Optimization of logistics and demand forecasting: AI as a tool against overproduction
Overproduction is one of the main environmental and economic problems of the fashion industry. And here, AI’s help is particularly needed. The algorithms analyse sales data, buyer behaviour, marketing efficiency and the influence of external factors, such as weather, political and economic conditions, which have become less predictable in recent years. The analysis is used to shape the production and distribution of goods between shops. Studies have shown that such models do not completely eliminate overproduction, but that they significantly reduce surplus stocks and the quantity of goods that are sold [1].

LI & FUNG uses AI to analyse sales trends and historical data to optimize stock levels and reduce lead times. Source
Virtual fitting and digital clothing
A key technological shift in recent years has been the drift models that make it possible to realistically «receive» clothing for a photograph of a person. Unlike the early 3D examples, the new systems are better able to maintain an invoice for fabrics, dents and logos, folding and landing. Modern studies focus on multi-garment- and multi-view scenarios: when one person is wearing more than one piece of clothing and can be viewed from different perspectives [2]. However, even the most advanced systems do not work well with non-standard bodies, complex materials and traffic. So virtual fitting remains a complement, not a substitute for physical experience.
The Fairfetch luxury product brandplay for the introduction of virtual fitting technology works in a collaboration with Snapchat. Source
AI filming and digital models: new ethics
Modelia uses AI to quickly generate photos on models based on loaded clothing. Source: Modelia
The Russian market has its own digital models: the Divno brand was the first to use a virtual copy of Julia Brusnikina’s real model for a wedding and cruise collection. It’s a «Ethical AI for e-commerce» briefcase by Tokalon, which triggers digital-twin rocks with real models.

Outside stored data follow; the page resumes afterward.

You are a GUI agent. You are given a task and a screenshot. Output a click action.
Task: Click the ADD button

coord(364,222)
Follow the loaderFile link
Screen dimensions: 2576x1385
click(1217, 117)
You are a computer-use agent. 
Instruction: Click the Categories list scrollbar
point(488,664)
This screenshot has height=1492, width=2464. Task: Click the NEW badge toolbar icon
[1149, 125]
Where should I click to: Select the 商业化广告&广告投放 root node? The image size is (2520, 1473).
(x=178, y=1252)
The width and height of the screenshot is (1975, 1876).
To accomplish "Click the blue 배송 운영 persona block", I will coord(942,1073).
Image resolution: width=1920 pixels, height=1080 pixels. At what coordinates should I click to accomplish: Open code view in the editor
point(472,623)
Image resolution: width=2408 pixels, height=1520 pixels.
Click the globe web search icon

Tokalon for the Divno brand: a virtual copy of Julia Brusnikina’s model. Source: The Blueprint
The Russian company Tokyo is creating virtual copies of real models. Source: Tokalon
The use of AI not only facilitates the organization of surveys and saves budgets, but makes visible the questions that used to be left behind: who owns the digital body, how its repeated «work» should be paid, and where the boundary between human participation and the autonomous use of its visual presence passes. In changing the usual forms of employment, these practices require a review of human rights approaches to their own image and to the creation of new rules for the payment of filming.
Brand platforms and marketing texts: AI as industry language
The most common use of LLM — neuronets trained in large volumes of text for understanding, translating and generating human speech — has become marketing texts in product cards, e-mails and advertising banners in fashion — such tools are easily introduced into existing processes, have a rapid and visible effect and can measure results through understandable and measurable metrics. By 2025, however, it had become apparent that automatic generation of text without limitation was blurring brand identity. Companies are therefore moving towards systems that not only take into account legal requirements and tone of change brands, but are gradually developing an individual language that is consistent with DNA and relevant business objectives. AI works here as an internal revision rather than as an autonomous author.
Improvement of photo quality, creation of a network design and addition of texts through AI. Source: Vogue.com
Pulsar AI technologies help brands to identify and analyse current trends in social media. Source: Techpacker
Personal guidance and client service: AI as a «scaled stylist»
Another important area of application of AI in fashion relates to personal recommendations, not only in online shops, but also in physical rhythm. Modern systems analyse large amounts of data: user-laden visual references, purchase history, type of figure, crop preferences, flowers and styles, and the context of a specific request — for example, a reason or a carrying scenario. On this basis, AI can offer more precise and relevant options than traditional recommendatory algorithms, which rely only on the behavior of similar users.
An AI-oriented virtual styler from Wide Eyes forms the recommendations of images at the time when the buyer is looking at a particular product. Source
What is important is that such systems become the basis of truly common experience. By combining online and offline data, AI allows a permanent client to be identified at any stage of contact with the brand and offer him a familiar level of personalization, even in a new store or city. As a result, the recommendations become not just a way to increase sales, but part of a more sustainable relationship between brand and buyer, where attention to identity becomes a key value.
Transparency, regulation and labelling of AI content
The increase in the use of AI has led to increased regulation. In Europe and the United Kingdom, marking requirements for AI content have already been discussed and introduced, especially in advertising. European AI Act [3] and related codes emphasize the need for transparency: the consumer must understand when dealing with a synthetic image or text. For the fashion industry, where sales are built around building trust in brands, this is particularly important.
AI as infrastructure, not as a substitute for industry
AI does not «kill» fashion and does not automatically make it more resilient or more creative. It restructures the infrastructure of the industry by accelerating processes, making hidden steps visible, exposing issues of power, labour and authorship.
The main shift in recent years is to understand that artificial intelligence in fashion is not one tool, but a variety of different technologies, each requiring a separate conversation and its own code of ethics. And perhaps it is fashion — with its attention to body, materiality, and culture — that will be an area where AI’s limitations will be as important as its capabilities.